** this post has been slightly edited thanks to feedback from Sean McGee**
In previous posts I’ve outlined:
- How UCS server failover occurs from a network perspective: http://www.definethecloud.net/ucs-server-failover
- How Inter-fabric traffic is handled in End-Host mode: http://www.definethecloud.net/inter-fabric-traffic-in-ucs
- How inter-fabric traffic is handled in switch mode: http://www.definethecloud.net/inter-fabric-traffic-in-ucspart-ii
If you’re not familiar with UCS networking I suggest you start with those for background. This post is an update to those focused on UCS B-Series server to Fabric Interconnect communication using the new hardware options announced at Cisco Live 2011. First a recap of the new hardware:
The UCS 6248UP Fabric Interconnect
The 6248 is a 1RU model that provides 48 universal ports (1G/10G Ethernet or 1/2/4/8G FC.) This provides 20 additional ports over the 6120 in the same 1RU form factor. Additionally the 6248 is lower latency at 2.0us from 3.2us previously.
The UCS 2208XP I/O Module
The 2208 doubles the total uplink bandwidth per I/O module providing a total of 160Gbps total throughput per 8 blade chassis. It quadruples the number of internal 10G connections to the blades allowing for 80Gbps per half-width blade.
UCS 1280 VIC
The 1280 VIC provides 8x10GE ports total, 4x to each IOM for a total of 80Gbps per half-width slot (160 Gbs with 2x in a full-width blade.) It also double the VIF numbers of the previous VIC allowing for 256 (theoretical) vNICs or vHBAs. The new VIC also supports port-channeling to the UCS 2208 IOM and iSCSI boot.
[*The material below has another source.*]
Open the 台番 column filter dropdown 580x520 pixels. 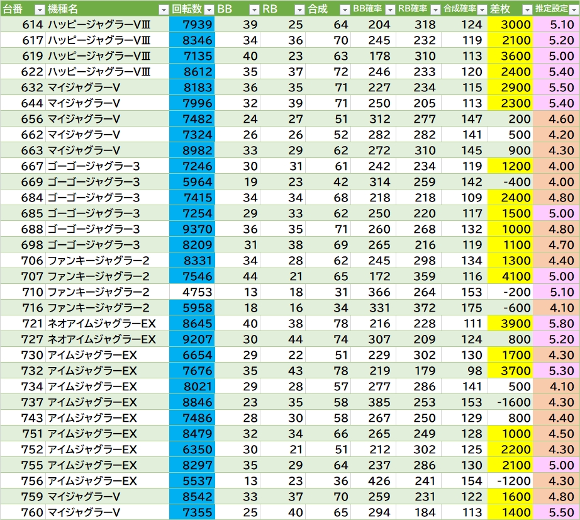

The other addition that affects this conversation is the ability to port-channel the uplinks from the 2208 IOM which could not be done before (each link on a 2104 IOM operated independently.) All of the new hardware is backward compatible with all existing UCS hardware. For more detailed information on the hardware and software announcements visit Sean McGee’s blog where I stole these graphics: http://www.mseanmcgee.com/2011/07/ucs-2-0-cisco-stacks-the-deck-in-las-vegas/.
Let’s start by discussing the connectivity options from the Fabric Interconnects to the IOMs in the chassis focusing on all gen 2 hardware.
There are two modes of operation for the IOM: Discrete and Port-Channel. in both modes it is possible to configure 1, 2 , 4, or 8 uplinks from each IOM in either Discrete mode (non-bundled) or port-channel mode (bundled.)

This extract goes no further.